Operations side used to be a lot of generalists admin types and DBA's. With today's environment, you need a lot more experts. AWS alone has 1 trillion services and 2.4 billion of those are just different ways to deploy containers. So you see a lot more back end roles because it's no longer automate spinning up a couple servers, install some software, deploy, monitor and update. It's a myriad of complex services working together in an ephemeral environment that no one person understands anymore.

[+] fertrevino|3 years ago|reply

The number of places that get the meaning of DevOps wrong is too high. So much that it is often easier to use it wrong in order to express an idea.

[+] etruong42|3 years ago|reply

New technology sometimes creates more work even though it makes the previous work easier. When the electronic spreadsheet was introduced in the 1980s, even though it made accountants more productive, the number of accountants GREW after the electronic spreadsheet was introduced. Sure, one accountant with an electronic spreadsheet could probably do the work of 10 or 100 accountants who didn't have the electronic spreadsheet, but accounting become so efficient that so many more firms wanted accountants.

"since 1980, right around the time the electronic spreadsheet came out, 400,000 bookkeeping and accounting clerk jobs have gone away. But 600,000 accounting jobs have been added." Planet Money, May 17, 2017, Episode 606: Spreadsheets!
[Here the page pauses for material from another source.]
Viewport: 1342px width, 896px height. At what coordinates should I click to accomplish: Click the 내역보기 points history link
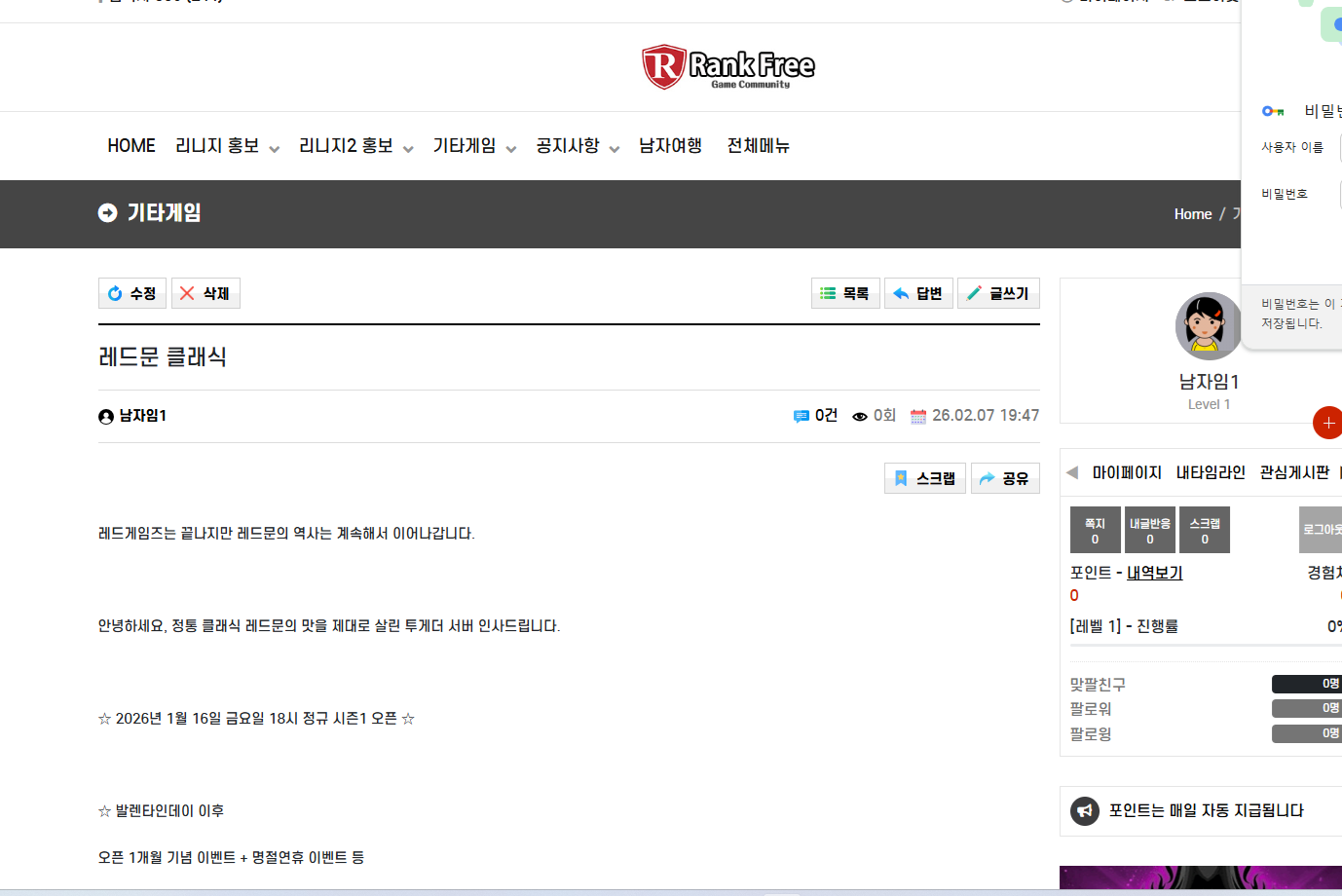(1154, 573)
[+] devonkim|3 years ago|reply

Kubernetes in a sense is very similar to Linux back in the 2000s - it was nascent technology in a hot market that was still absolutely evolving. The difference now is that everyone knows the battle for the next tier of the platform is where people will be able to sell their value (look at RedHat selling to IBM for the saddled legacy of maintaining an OS as a tough growth proposition). For a while people thought that Hadoop would be the platform but it never grew to serve a big enough group's needs back in 2013-ish and coupled with the headaches of configuration management containerization hit and it's now combined at the intersection of OS, virtualization, CI, and every other thing people run applications on in general. It may be the most disruptive thing to our industry overall since the advent of Linux in this respect (people thought virtualization was it for a while and it's shown to have been minor comparatively).

A lot of this stuff really is trying to address the core problem we've had for a long time that probably won't ever end - "works fine on my computer."

[+] majewsky|3 years ago|reply

In my opinion, the main benefit of Kubernetes for large companies is that it allows for a cleaner separation of roles. It's easier to have a network team that's fully separate from a storage team that's fully separate from a compute team that's fully separate from an application development team because they all work around the API boundaries that Kubernetes defines.

That's valuable because, on the scale of large companies, it's much easier to hire "a network expert" or "a storage expert" or even "a Gatekeeper policy writing expert" than to hire a jack of all trades that can do all of these things reasonably well.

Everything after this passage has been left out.